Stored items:
# # # # #

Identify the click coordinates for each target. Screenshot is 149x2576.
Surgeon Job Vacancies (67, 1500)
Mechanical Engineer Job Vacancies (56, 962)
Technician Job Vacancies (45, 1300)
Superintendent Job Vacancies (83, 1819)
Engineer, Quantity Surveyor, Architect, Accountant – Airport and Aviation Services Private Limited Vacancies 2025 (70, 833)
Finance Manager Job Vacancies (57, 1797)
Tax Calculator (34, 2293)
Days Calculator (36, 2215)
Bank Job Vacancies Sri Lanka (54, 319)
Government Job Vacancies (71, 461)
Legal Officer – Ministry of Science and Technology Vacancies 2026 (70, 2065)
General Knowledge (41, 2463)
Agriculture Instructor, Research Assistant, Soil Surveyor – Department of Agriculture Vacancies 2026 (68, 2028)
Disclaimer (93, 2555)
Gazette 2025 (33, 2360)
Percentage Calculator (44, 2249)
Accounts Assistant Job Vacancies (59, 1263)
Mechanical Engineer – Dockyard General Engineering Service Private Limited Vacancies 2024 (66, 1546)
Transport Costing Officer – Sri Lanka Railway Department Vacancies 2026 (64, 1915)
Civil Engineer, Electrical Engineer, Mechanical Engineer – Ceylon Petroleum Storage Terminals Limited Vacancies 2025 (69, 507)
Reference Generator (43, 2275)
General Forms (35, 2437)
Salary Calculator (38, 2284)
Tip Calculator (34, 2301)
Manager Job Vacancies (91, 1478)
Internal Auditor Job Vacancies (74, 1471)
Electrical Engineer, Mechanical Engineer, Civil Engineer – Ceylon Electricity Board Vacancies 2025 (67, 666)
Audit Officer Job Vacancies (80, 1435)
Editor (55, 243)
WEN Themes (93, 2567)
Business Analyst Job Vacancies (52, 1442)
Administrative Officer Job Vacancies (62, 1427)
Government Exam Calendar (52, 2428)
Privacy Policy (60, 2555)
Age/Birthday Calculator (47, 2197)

# # # # #

YOUR INSTRUCTIONS: The lines to return are those in the entries above that include "Civil".

WRITTEN ANSWER:
Civil Engineer, Electrical Engineer, Mechanical Engineer – Ceylon Petroleum Storage Terminals Limited Vacancies 2025 (69, 507)
Electrical Engineer, Mechanical Engineer, Civil Engineer – Ceylon Electricity Board Vacancies 2025 (67, 666)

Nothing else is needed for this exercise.